Since 1918, most of the unsolved murders in the UK have been committed on a Monday. And when T P Luffman, a disreputable schoolmaster, is murdered on a Monday, a correspondence begins with the Evening Blazon. Ferdinand Pole, the leader of the Detection Club Murder League, is the creator of the theory of the Monday Murders and it seems that there is something to it. And when a second murder occurs, also on a Monday, it seems there is a serial killer at work. Especially when they start writing letters to the Blazon taking credit for the crimes.

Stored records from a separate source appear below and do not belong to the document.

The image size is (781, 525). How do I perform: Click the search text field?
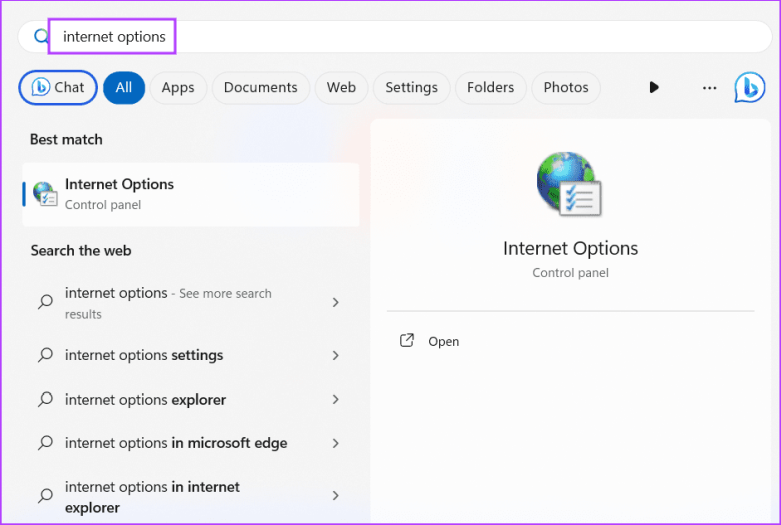coord(400,37)
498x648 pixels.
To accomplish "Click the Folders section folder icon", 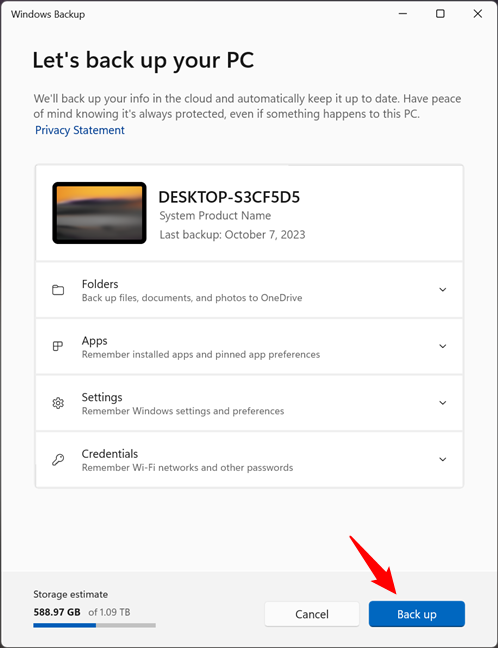I will point(58,290).
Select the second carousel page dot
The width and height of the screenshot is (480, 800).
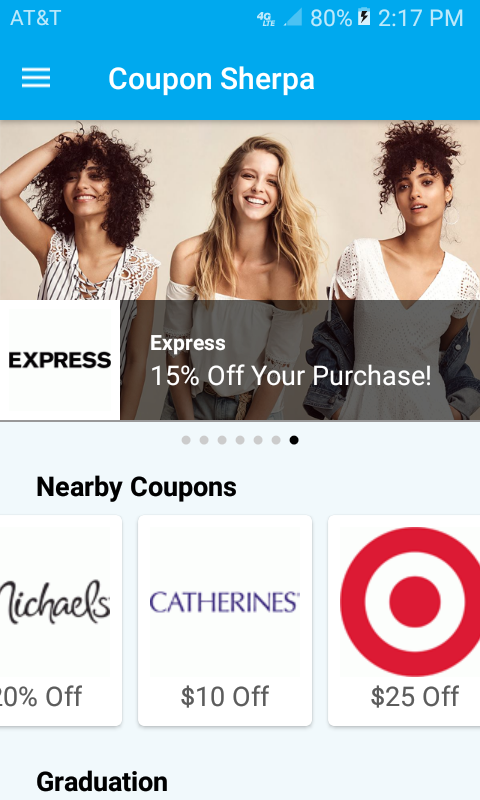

Ludovic Travers becomes convinced that Pole is hiding something – is the man who has an answer for every question actually the murderer? Or is he hiding some other secret? Travers is convinced of his guilt, but when something turns the case upside down, he finds himself with one of the trickiest cases he has ever encountered.
This is an interesting book from Bush, recently re-released by Dean St Press, made much more interesting by Curtis Evans’ introduction drawing parallels with the Detection Club and, in particular, Anthony Berkeley. There’s quite a lot here that to me feels like it was written for his fellow crime writers. Whether it was to impress them or to annoy them is up for debate – this was released in the year before Bush joined the Detection Club – but while Bush is being clever with the real-world parallels, this isn’t his strongest piece of detection.
The plot has trouble focussing at times, with the tale having an episodic feel with each murder, and the suspects being few and far between. Bush’s attempts to misdirect the reader away from the killer didn’t work for me, but there is some interesting stuff with Travers’ decisions as the story progresses.
So, as a pure mystery novel, this isn’t the best work from Bush, but for students of crime fiction history, who ranks have certainly swelled recently thanks to Martin Edwards, there is a lot of fascinating stuff going on here. Well Worth A Look.